DOCUMENT SEGMENT:
Concurrent upserts creating aborted transactions

java-client
mutation

(Devin Bost) #1

We added parallelism to the transaction discussed here: Upsert with multiple UIDs

Out of 1248 transactions, 1001 of them threw this exception:

Showing stack trace: java.lang.RuntimeException: java.util.concurrent.CompletionException: io.dgraph.TxnConflictException: Transaction has been aborted. Please retry
at io.dgraph.AsyncTransaction.lambda$doRequest$2(AsyncTransaction.java:173)
at java.util.concurrent.CompletableFuture.uniHandle(CompletableFuture.java:822)
at java.util.concurrent.CompletableFuture$UniHandle.tryFire(CompletableFuture.java:797)
at java.util.concurrent.CompletableFuture.postComplete(CompletableFuture.java:474)
at java.util.concurrent.CompletableFuture$AsyncSupply.run(CompletableFuture.java:1595)
at java.util.concurrent.CompletableFuture$AsyncSupply.exec(CompletableFuture.java:1582)
at java.util.concurrent.ForkJoinTask.doExec(ForkJoinTask.java:289)
at java.util.concurrent.ForkJoinPool$WorkQueue.runTask(ForkJoinPool.java:1056)
at java.util.concurrent.ForkJoinPool.runWorker(ForkJoinPool.java:1692)
at java.util.concurrent.ForkJoinWorkerThread.run(ForkJoinWorkerThread.java:157)
Caused by: java.util.concurrent.CompletionException: io.dgraph.TxnConflictException: Transaction has been aborted. Please retry
at io.dgraph.DgraphAsyncClient.lambda$runWithRetries$2(DgraphAsyncClient.java:208)
at java.util.concurrent.CompletableFuture$AsyncSupply.run(CompletableFuture.java:1590)
… 5 more
Caused by: io.dgraph.TxnConflictException: Transaction has been aborted. Please retry
… 7 more

To quote the link above, this is the upsert:

upsert {
  query {
  getVals(func: has(products)) {
    productsUid as uid
  	products @filter(eq(productId, 19610626)) {
      productUid as uid
      options @filter(eq(optionId, 32661491)) {
        optionUid as uid
      }
    }
  }
}

  mutation {
    set {
      uid(productsUid) <products> uid(productUid) .
      uid(productsUid) <dgraph.type> "Products" .
      uid(productUid) <productId> "19610626" .
      uid(productUid) <options> uid(optionUid) .
      uid(productUid) <dgraph.type> "Product" .
      uid(optionUid) <color> "blue" .
      uid(optionUid) <dgraph.type> "Option" .
      uid(optionUid) <optionId> "32661491" .
    }
  }
}

Is the entire Products collection getting locked and preventing concurrent writes to its children?


(Devin Bost) #2

What could be causing this issue?

WRITTEN INSTRUCTION:
For each statement, decide whether the forum thread on concurrent upserts agrees with it. Answer yes or no, and quote the deciding words from the thread.
1. Of 1248 transactions, 1001 threw the exception.
2. The upsert sets the option's color to red.
3. The exception thrown is a TxnConflictException.
These lines have no connection to the forum thread on concurrent upserts.

(Dataset rows)
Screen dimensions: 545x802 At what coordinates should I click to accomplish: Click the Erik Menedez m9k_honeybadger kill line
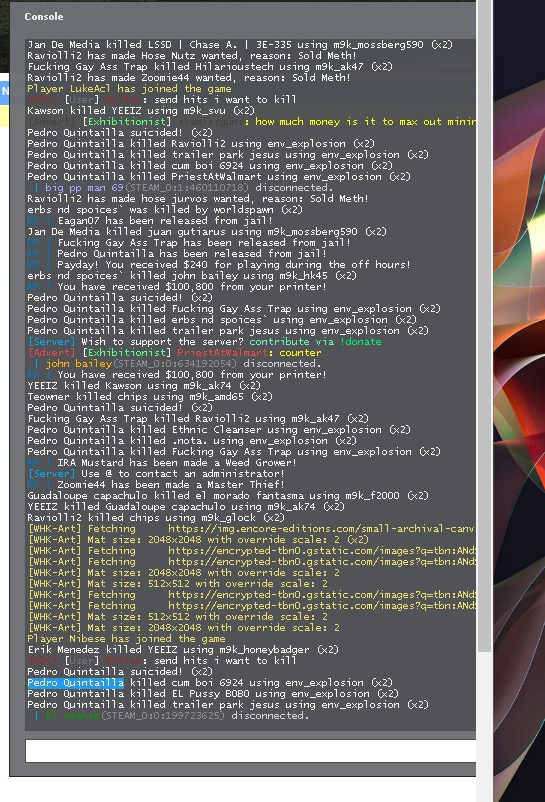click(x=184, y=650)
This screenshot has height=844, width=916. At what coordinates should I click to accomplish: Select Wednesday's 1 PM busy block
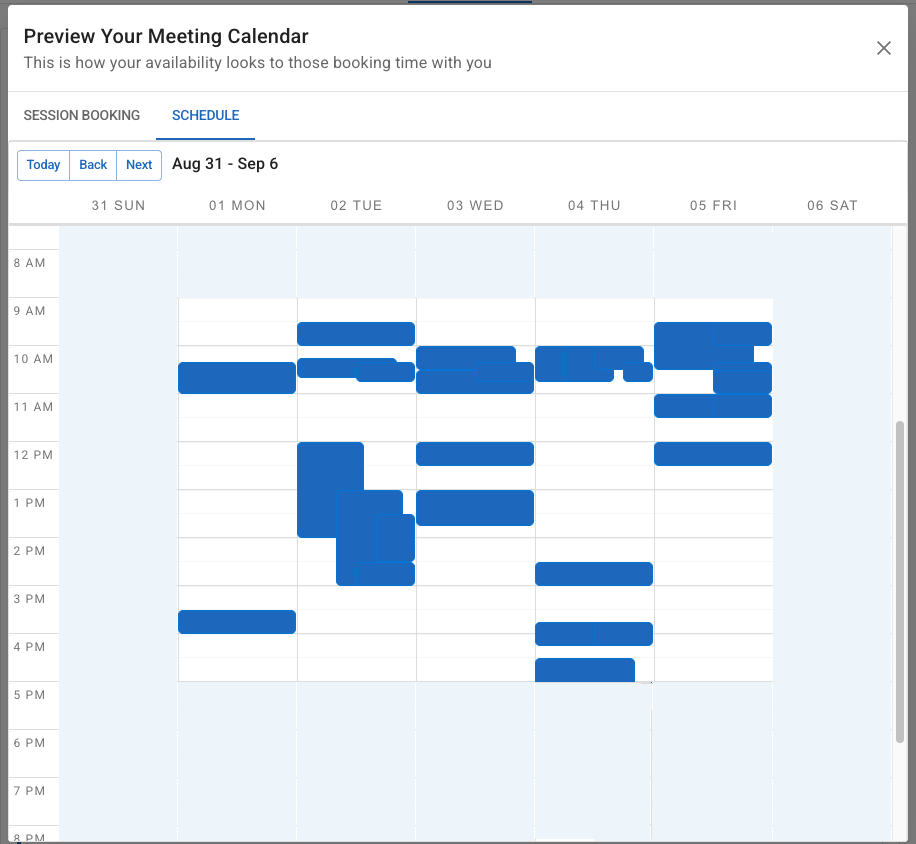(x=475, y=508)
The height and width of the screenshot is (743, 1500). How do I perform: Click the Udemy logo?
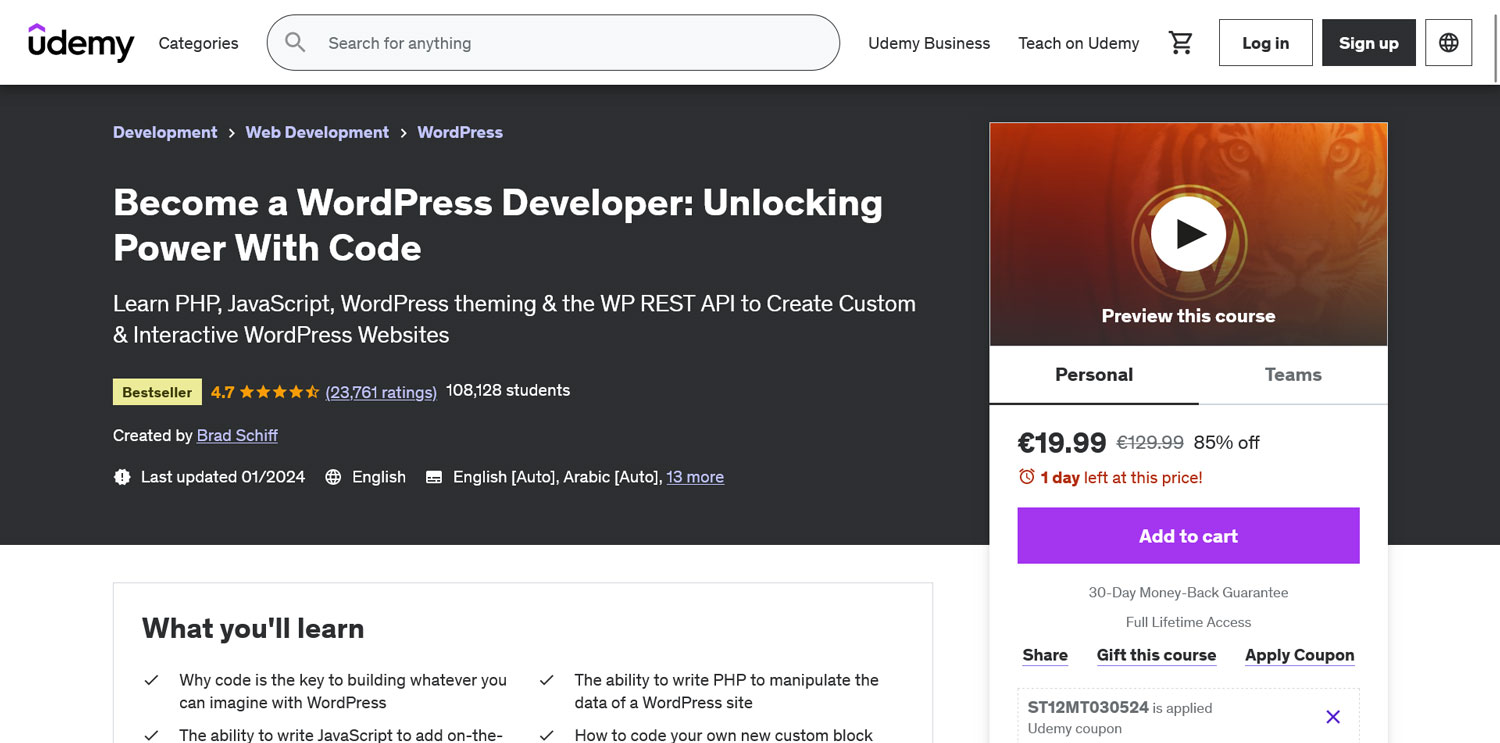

EXERCISE SOLUTION:
1. Yes: "Out of 1248 transactions, 1001 of them threw this exception"
2. No: "uid(optionUid) <color> "blue" ."
3. Yes: "io.dgraph.TxnConflictException: Transaction has been aborted. Please retry"